19 Deve emergere l’intero tema del diritto alla formazione anche in età adulta che, pur all’interno di un dibattito sulle questioni dell’istruzione, contribuisca a far emergere i connotati di un programma di modernizzazione del sistema educativo, delle politiche del lavoro e del Welfare, dello sviluppo. 19

20 E’ di interesse valutare l’esperienza italiana del CENTRI TERRITORIALI PERMANENTI. La possibilità di affiancare ai corsi di recupero dei titoli di studio della scuola elementare e media altri tipi di percorsi formativi ha fatto emergere domande inedite, attirando pubblici assolutamente nuovi. In Italia, i 529 Centri oggi attivi sono passati in pochissimo tempo da poche decine di migliaia a oltre 400.000 iscrizioni l’anno: ma solo il 15% in corsi di durata annuale per il recupero dell’obbligo scolastico; l’altro 85% è fatto invece di corsi più brevi, in grandissima parte dedicati all’apprendimento dell’informatica, della multimedialità, delle lingue straniere, ma anche in campi d’interesse artistico, musicale e letterario, scientifico, sociale, economico. 20

21 Ancora sui CTP: Gli utenti non sono più solo fasce deboli e non tornano a scuola solo per riacciuffare uno standard minimo che una prima volta è stato mancato.
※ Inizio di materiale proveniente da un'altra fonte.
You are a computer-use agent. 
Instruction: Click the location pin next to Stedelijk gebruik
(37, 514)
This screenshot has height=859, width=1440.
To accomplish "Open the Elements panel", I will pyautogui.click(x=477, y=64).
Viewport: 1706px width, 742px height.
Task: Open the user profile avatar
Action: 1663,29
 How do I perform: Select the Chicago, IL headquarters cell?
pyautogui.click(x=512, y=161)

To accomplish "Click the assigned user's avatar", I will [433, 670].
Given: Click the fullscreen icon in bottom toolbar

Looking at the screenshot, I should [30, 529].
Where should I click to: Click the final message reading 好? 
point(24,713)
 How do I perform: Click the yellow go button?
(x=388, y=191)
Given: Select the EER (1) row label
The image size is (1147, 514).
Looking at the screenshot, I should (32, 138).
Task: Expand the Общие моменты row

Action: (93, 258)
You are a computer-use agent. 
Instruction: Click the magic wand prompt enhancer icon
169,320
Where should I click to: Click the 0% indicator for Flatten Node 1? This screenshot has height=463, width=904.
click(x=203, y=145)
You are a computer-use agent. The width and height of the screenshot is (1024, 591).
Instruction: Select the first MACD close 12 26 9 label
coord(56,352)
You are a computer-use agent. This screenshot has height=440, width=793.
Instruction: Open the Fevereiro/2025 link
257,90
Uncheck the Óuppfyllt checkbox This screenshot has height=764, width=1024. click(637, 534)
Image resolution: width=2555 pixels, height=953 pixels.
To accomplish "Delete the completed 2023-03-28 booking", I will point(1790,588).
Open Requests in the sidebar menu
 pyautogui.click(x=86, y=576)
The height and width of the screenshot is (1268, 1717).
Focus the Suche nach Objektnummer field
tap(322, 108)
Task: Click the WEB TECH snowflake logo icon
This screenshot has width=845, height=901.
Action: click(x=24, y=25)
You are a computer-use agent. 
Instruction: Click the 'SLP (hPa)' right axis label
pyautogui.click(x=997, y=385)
Sono in prevalenza giovani (al di sotto dei 45 anni), per lo più occupati e in possesso di diplomi, talora anche di lauree. L’impegno dei CTP nell’alfabetizzazione linguistica e sociale degli stranieri (cieca 70.000 ogni anno), nella formazione culturale nelle carceri e in altri luoghi della sofferenza sociale, nell’accompagnamento all’inserimento lavorativo di giovani marginali, non oscura il fatto che lo straordinario successo della nuova offerta formativa è legato principalmente a proposte formative che rispondono ad altri bisogni emergenti. 21

22 Tutto ciò funziona in quanto riesca: -ad intercettare bisogni effettivamente presenti nella popolazione; -a trovare supporto nella interazione con le istituzioni locali e, attraverso questa via, a declinarsi anche sulla formazione permanente di risorse pubbliche comunitarie e nazionali; -ad essere capace di creare alleanze ed integrazioni tra risorse diverse, pubbliche, private, del privato sociale; -a costruire contesti che incoraggino l’accesso alla formazione anche dei pubblici sfavoriti e l’integrazione di settori e gruppi marginali; - quando incontra istituzioni (di cui quelle che appartengono al sistema formativo sono parte fondamentale) dotate di un certo grado di consapevolezza dell’importanza del life long learning per la qualità dello sviluppo. 22

23 I tempi sembrerebbero maturi per lo sviluppo di politiche formative non limitate alla sola formazione continua, capaci di sviluppare interesse e partecipazione all’apprendimento anche oltre la necessità del lavoro. Ciò è imposto dalla persistenza della domanda assente in determinati e tutt’altro che marginali settori di popolazione, mentre per altri vale la consueta regola per cui è proprio chi ha più e meglio appreso che è più interessato ad apprendere ancora.